▸ **Stated exercise 1**:
Copy out the records from the line containing "Where should I click to: Expand the" through the line containing "Action: click(403, 344)", both lines included.

▸ **Page**:
++++
Just noticed that the WSC staff annouced November's speaker - none other than Bill McMillan himself!
November Meeting Details (http://wildsteelheadcoalition.com/channels/coming_events/latest.htm)
10-18-2002, 06:31 PM
Yes, Bill McMillan will be the guest speaker at the November 6th general meeting. His presentation will be on "Hatchery/wild steelhead interactions: case studies from Northwest streams" .
10-25-2002, 12:01 AM
Updated Info regarding Bill McMillan's Presentation at the Wild Steelhead Coalition meeting 11/6.
++++
▸ **Exercise materials**:

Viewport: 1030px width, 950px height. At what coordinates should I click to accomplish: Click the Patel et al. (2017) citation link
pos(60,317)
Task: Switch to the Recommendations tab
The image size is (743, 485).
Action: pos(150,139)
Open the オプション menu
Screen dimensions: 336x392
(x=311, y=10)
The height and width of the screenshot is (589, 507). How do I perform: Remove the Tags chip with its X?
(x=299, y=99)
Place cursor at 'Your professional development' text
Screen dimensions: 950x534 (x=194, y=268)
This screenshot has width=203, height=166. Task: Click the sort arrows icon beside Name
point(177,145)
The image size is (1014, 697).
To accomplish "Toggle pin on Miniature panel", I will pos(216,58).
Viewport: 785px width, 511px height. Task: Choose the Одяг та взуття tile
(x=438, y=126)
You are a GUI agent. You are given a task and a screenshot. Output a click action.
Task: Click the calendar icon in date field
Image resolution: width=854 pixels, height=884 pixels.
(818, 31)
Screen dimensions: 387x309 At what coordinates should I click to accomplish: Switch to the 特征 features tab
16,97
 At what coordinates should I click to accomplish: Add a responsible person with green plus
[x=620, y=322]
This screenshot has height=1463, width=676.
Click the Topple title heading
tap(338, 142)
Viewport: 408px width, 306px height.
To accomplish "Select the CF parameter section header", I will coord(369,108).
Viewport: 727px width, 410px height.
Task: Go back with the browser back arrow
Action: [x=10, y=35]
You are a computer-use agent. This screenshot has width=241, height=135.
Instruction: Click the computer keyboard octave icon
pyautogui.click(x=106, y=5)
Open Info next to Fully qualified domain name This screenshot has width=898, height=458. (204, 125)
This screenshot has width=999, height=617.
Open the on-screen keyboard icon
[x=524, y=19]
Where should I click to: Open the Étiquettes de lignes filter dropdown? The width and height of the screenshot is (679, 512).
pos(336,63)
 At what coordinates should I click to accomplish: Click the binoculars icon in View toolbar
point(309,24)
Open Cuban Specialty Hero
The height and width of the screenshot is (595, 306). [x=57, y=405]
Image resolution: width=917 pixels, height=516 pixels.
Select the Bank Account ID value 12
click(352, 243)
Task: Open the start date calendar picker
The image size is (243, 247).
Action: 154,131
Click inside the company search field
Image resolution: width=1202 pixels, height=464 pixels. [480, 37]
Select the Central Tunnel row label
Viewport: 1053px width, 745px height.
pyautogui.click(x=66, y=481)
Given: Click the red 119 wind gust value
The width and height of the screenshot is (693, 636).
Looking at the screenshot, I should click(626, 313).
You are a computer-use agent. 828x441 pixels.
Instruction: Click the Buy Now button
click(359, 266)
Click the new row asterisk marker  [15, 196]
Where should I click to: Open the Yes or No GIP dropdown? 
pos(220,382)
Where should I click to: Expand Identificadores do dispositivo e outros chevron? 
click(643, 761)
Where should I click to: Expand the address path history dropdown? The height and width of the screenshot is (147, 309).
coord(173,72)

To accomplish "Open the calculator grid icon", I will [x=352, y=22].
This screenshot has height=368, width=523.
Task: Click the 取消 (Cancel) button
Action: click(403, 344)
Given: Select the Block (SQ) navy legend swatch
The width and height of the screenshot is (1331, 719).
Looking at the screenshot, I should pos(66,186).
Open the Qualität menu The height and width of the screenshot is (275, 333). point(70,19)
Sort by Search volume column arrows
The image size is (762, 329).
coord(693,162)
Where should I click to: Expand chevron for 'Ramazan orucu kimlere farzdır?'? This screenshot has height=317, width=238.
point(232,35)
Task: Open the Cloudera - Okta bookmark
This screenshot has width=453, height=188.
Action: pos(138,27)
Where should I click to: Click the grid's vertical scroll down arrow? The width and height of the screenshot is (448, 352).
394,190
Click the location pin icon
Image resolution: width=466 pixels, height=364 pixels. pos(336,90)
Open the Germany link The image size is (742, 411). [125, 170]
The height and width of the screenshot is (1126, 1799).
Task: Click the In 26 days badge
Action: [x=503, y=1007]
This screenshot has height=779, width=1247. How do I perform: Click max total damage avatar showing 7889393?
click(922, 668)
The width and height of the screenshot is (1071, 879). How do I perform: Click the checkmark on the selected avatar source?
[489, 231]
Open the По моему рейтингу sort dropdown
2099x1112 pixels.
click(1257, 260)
++++
▸ **Stated exercise 2**:
Continue the forum thread about Bill McMillan's talk at the Wild Steelhead Coalition meeting, starting right after its last line.

▸ **Exercise response 1**:
Where should I click to: Expand the address path history dropdown? The height and width of the screenshot is (147, 309).
coord(173,72)

To accomplish "Open the calculator grid icon", I will [x=352, y=22].
This screenshot has height=368, width=523.
Task: Click the 取消 (Cancel) button
Action: click(403, 344)

▸ **Exercise response 2**:
How Hatcheries Impact Wild Steelhead Populations and What Wild Steelhead Can Provide Without Hatcheries
Description of the Program:
Steelhead managers have attempted to provide hatchery steelhead for Harvest while protecting wild steelhead populations in two basic ways:
1) Selecting for early spawning so the resulting hatchery stock of Steelhead will not spawn with wild steelhead, or 2) take wild brood stock each year in the hopes that the resulting hatchery steelhead will be so similar to wild steelhead that if they spawn together the wild population will be "supplemented" (or added to) with resulting steelhead that are the same. Evidence will be provided that both of these hatchery steelhead avenues significantly and negatively impact wild steelhead populations.
The question by anglers might well be, "Well, how are we supposed to have steelhead to fish for without hatcheries?"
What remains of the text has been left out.